According to the U.S. Department of Labor Statistics, men lost more jobs over the past year than women. Neither Harris nor Marte address this downturn in their articles. This specious laxity speaks to a larger political favoritism also recognized in an extensive White House Gender Policy Council on women and girls that discriminates against boys and men at a time when COVID deaths, opioid deaths, suicide deaths, educational challenges, and unemployment impact boys and men in significantly greater numbers than women. (These issues have been addressed in articles by the Global Initiative for Boys & Men over the past month.)
From January 2020 to January 2021, men lost 436,000 more jobs than women: men lost 2.32 million jobs and women lost 1.89 million jobs. The male unemployment rate (6.05%) was slighter higher than the female unemployment rate (5.95%) in January 2021. Over the course of the past year, men’s unemployment rose 2.9% (from 3.15% to 6.05%) and women’s unemployment rose 2.73% (from 3.23% to 5.95%). Yet much of the discussion remains centered around political constituencies that put the Biden-Harris ticket in the White House as the White House moves swiftly on gender policies that polarize males in the work force and their families.

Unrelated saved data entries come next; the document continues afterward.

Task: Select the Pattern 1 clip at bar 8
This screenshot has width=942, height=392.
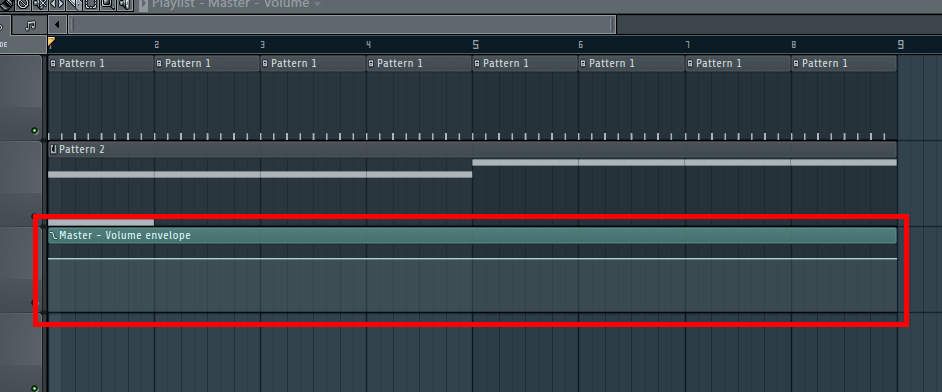Action: (x=844, y=63)
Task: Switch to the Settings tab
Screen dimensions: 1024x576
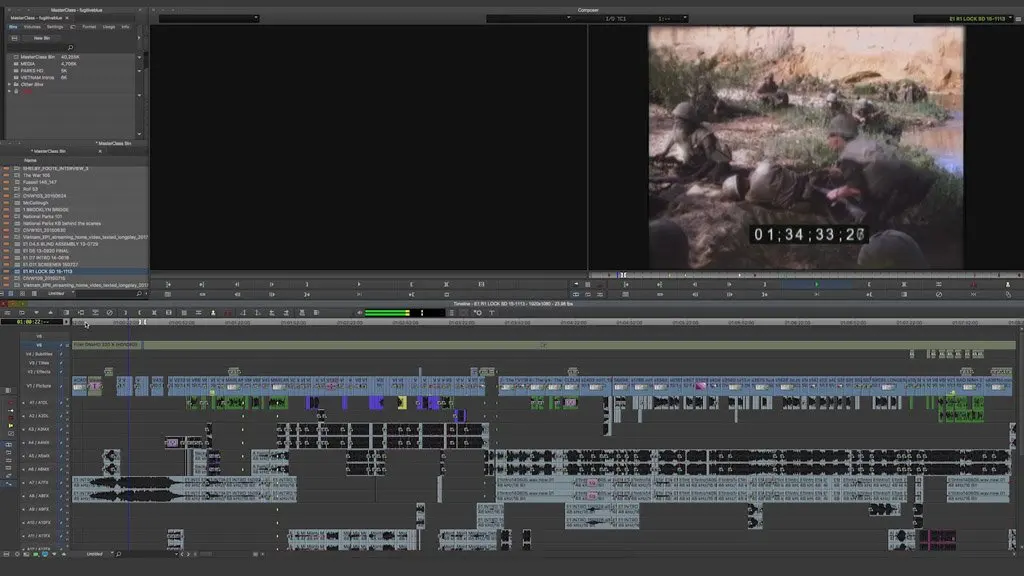Action: pos(55,27)
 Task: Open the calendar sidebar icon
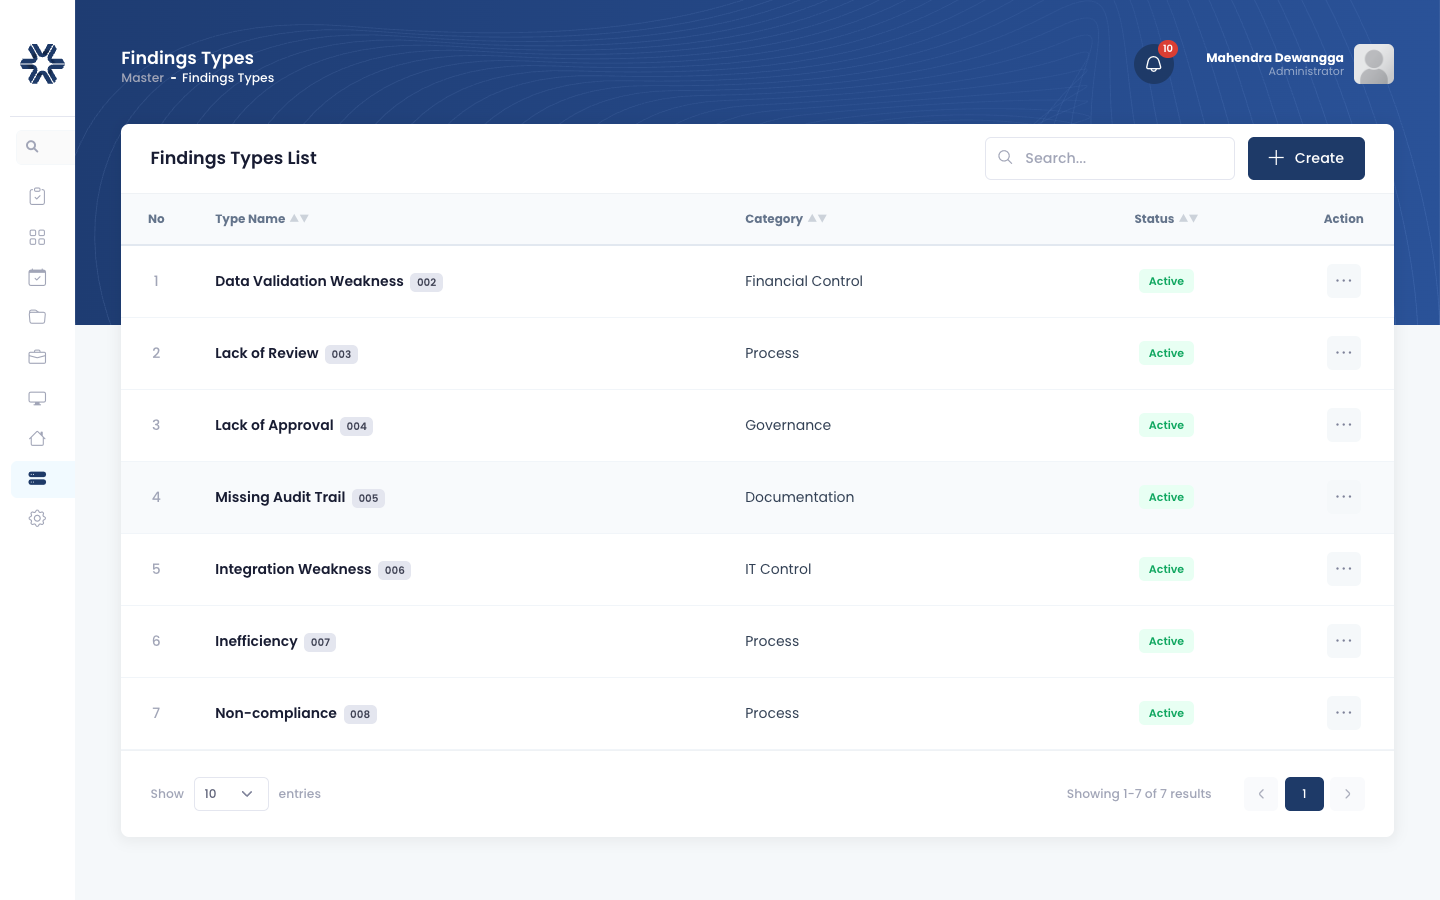coord(37,277)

Male unemployment rose at higher numbers and rates than females (Table 1 & Table 2) in not-seasonally-adjusted and seasonally-adjusted unemployment numbers for men and women 16 and over and 20 and over.
To be more precise about the unemployment numbers, it’s important to recognize that men and women are equally suffering economic hardships during the pandemic. For the Vice President of the United States to discuss economic “struggles” without including the hardships of men, the White House disregards the women and men who count on male incomes for immediate and extended family members. The politics of Harris’s editorial come at a time when unity and an open discourse regarding male and female unemployment demands greater transparency, attention, and compassion.